(Records excerpted from a collection)

————

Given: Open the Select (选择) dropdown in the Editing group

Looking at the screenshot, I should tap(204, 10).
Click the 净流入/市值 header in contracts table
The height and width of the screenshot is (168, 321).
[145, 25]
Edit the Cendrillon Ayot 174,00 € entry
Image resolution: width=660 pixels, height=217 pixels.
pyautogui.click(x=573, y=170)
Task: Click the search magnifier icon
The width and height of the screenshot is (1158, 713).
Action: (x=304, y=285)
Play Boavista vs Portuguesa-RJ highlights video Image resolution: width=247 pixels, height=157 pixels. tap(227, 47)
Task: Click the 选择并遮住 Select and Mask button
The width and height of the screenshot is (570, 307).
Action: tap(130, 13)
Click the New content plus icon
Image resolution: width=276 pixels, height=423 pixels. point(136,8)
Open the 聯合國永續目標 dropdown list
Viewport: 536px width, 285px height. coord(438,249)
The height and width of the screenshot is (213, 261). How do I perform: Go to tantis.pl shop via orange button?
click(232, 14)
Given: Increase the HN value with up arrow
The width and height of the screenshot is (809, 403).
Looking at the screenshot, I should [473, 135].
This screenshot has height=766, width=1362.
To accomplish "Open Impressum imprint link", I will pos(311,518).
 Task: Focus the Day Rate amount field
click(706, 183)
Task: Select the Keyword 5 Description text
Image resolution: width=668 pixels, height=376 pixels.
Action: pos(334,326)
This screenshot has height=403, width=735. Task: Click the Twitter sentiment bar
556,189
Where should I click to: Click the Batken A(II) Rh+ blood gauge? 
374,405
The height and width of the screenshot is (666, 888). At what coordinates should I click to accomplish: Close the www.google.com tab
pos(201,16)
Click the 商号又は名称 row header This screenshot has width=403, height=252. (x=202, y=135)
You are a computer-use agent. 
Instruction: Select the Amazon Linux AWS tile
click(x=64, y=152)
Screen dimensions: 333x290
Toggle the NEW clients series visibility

————

* What is required
What should appear is an exact copy of the lines from the one with "Instruction: Select the Amazon Linux AWS tile" through the end of the entries above, ends included, and no other text.

* Result for this exercise
Instruction: Select the Amazon Linux AWS tile
click(x=64, y=152)
Screen dimensions: 333x290
Toggle the NEW clients series visibility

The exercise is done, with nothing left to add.